## EXTRAIT DU DOCUMENT
Le droit d’auteur en définitions

Cet article aurait très bien pu s’appeler “le droit d’auteur en mots-clés” ou “le droit d’auteur en résumé” ou encore “le petit lexique du droit d’auteur”.

L’objectif est de donner ici, dans un ordre logique, un bref résumé schématique du droit d’auteur, accessible à tous.

Des renvois vers des articles plus étoffés sont, à chaque fois, proposés pour vous permettre d’approfondir l’un ou l’autre sujet. Il suffit de cliquer sur les mots soulignés en couleur !

Image par FelixMittermeier de Pixabay 

Droit d’auteur :

Le droit d’auteur est une branche de la propriété intellectuelle et, en particulier, de la propriété littéraire et artistique, qui régit les oeuvres et leurs créateurs (les auteurs). Il faut remarquer que, contrairement aux autres droits intellectuels, l’appellation “droit d’auteur” fait directement référence à la personne du créateur (l’auteur) ; on dit le “droit d’auteur” et non “le droit des oeuvres” (vs. le “droit des brevets” et non “le droit des inventeurs”). C’est que, contrairement aux autres droits intellectuels, le droit d’auteur est un droit très personnaliste, qui protège la personne de l’auteur avant tout. Les droits moraux inaliénables en sont la parfaite illustration : ces droits restent, quoi qu’il arrive, dans les mains de l’auteur, lequel ne peut pas les céder.

## CONSIGNE
Reproduisez fidèlement, dans le texte sur le droit d'auteur ci-dessus, tout ce qui va de « Image par FelixMittermeier de Pixabay » jusqu'à « pas les céder. ». Les enregistrements qui suivent ne sont pas nécessaires.

## LIGNES DE DONNÉES

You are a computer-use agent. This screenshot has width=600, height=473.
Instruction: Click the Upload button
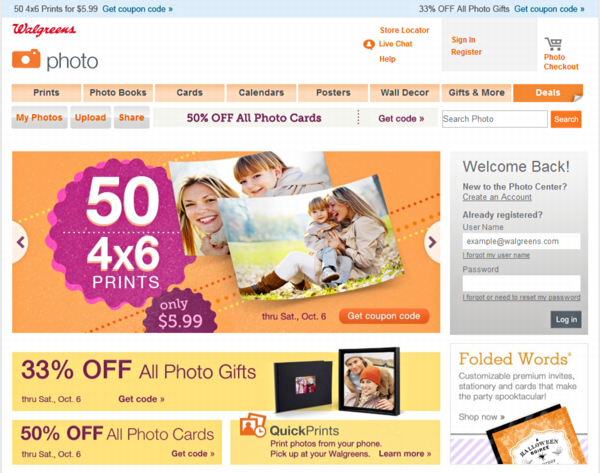click(x=90, y=117)
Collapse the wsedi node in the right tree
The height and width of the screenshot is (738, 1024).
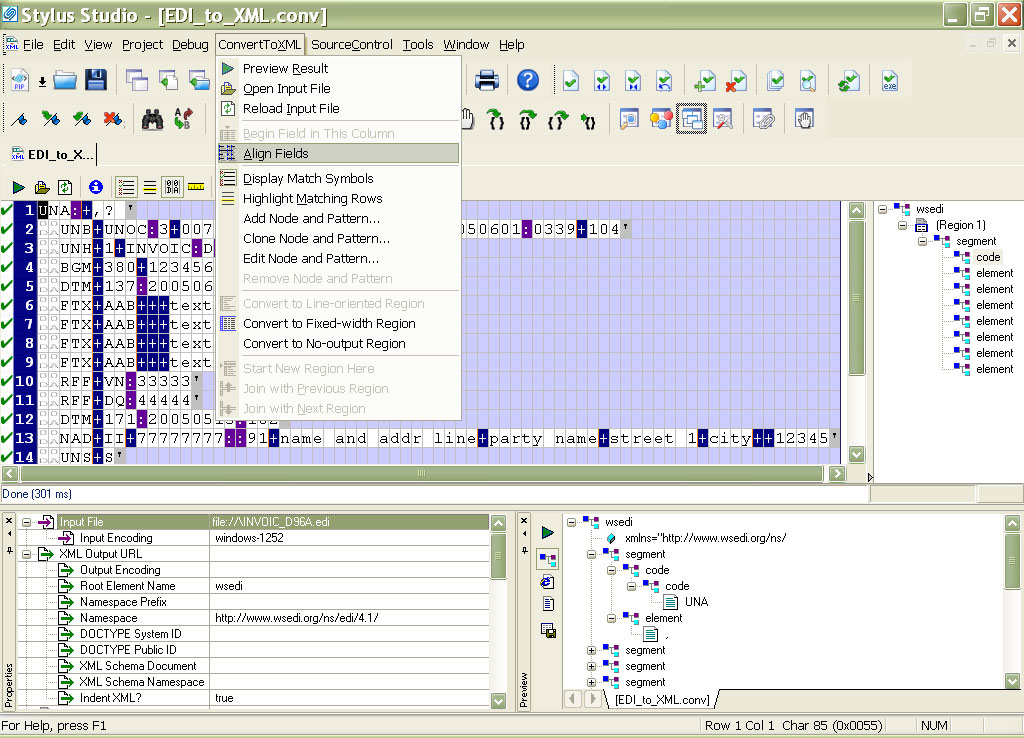point(883,209)
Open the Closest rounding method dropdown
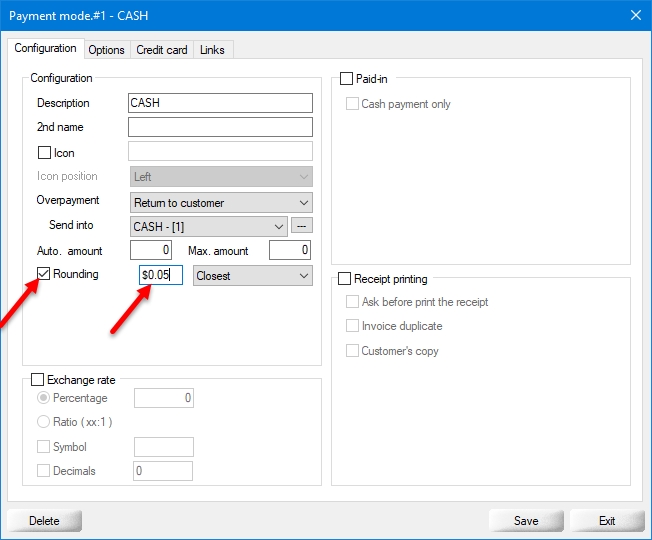Screen dimensions: 652x540 (252, 276)
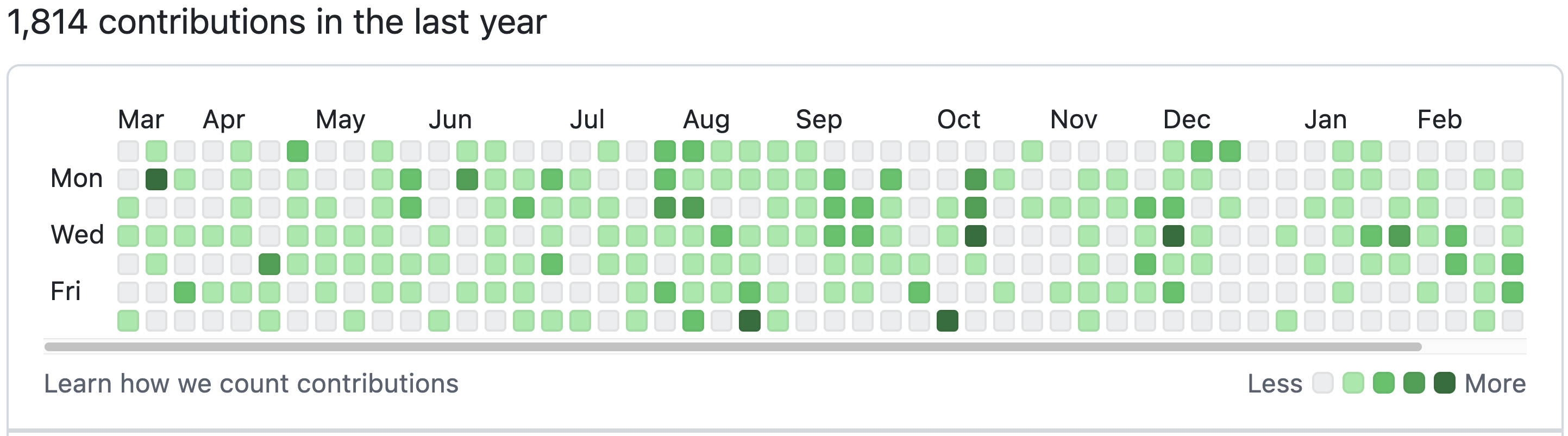Click the darkest Wednesday cell in October
This screenshot has height=436, width=1568.
pyautogui.click(x=976, y=235)
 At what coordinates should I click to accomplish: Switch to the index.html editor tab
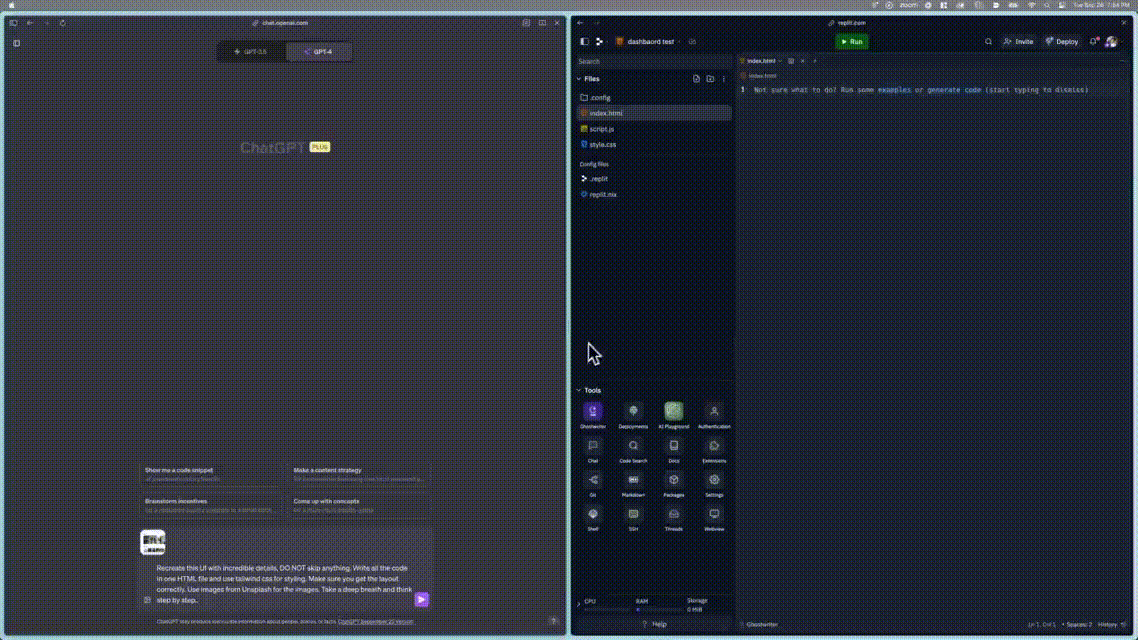click(x=758, y=60)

## RÉPONSE ATTENDUE
Image par FelixMittermeier de Pixabay 

Droit d’auteur :

Le droit d’auteur est une branche de la propriété intellectuelle et, en particulier, de la propriété littéraire et artistique, qui régit les oeuvres et leurs créateurs (les auteurs). Il faut remarquer que, contrairement aux autres droits intellectuels, l’appellation “droit d’auteur” fait directement référence à la personne du créateur (l’auteur) ; on dit le “droit d’auteur” et non “le droit des oeuvres” (vs. le “droit des brevets” et non “le droit des inventeurs”). C’est que, contrairement aux autres droits intellectuels, le droit d’auteur est un droit très personnaliste, qui protège la personne de l’auteur avant tout. Les droits moraux inaliénables en sont la parfaite illustration : ces droits restent, quoi qu’il arrive, dans les mains de l’auteur, lequel ne peut pas les céder.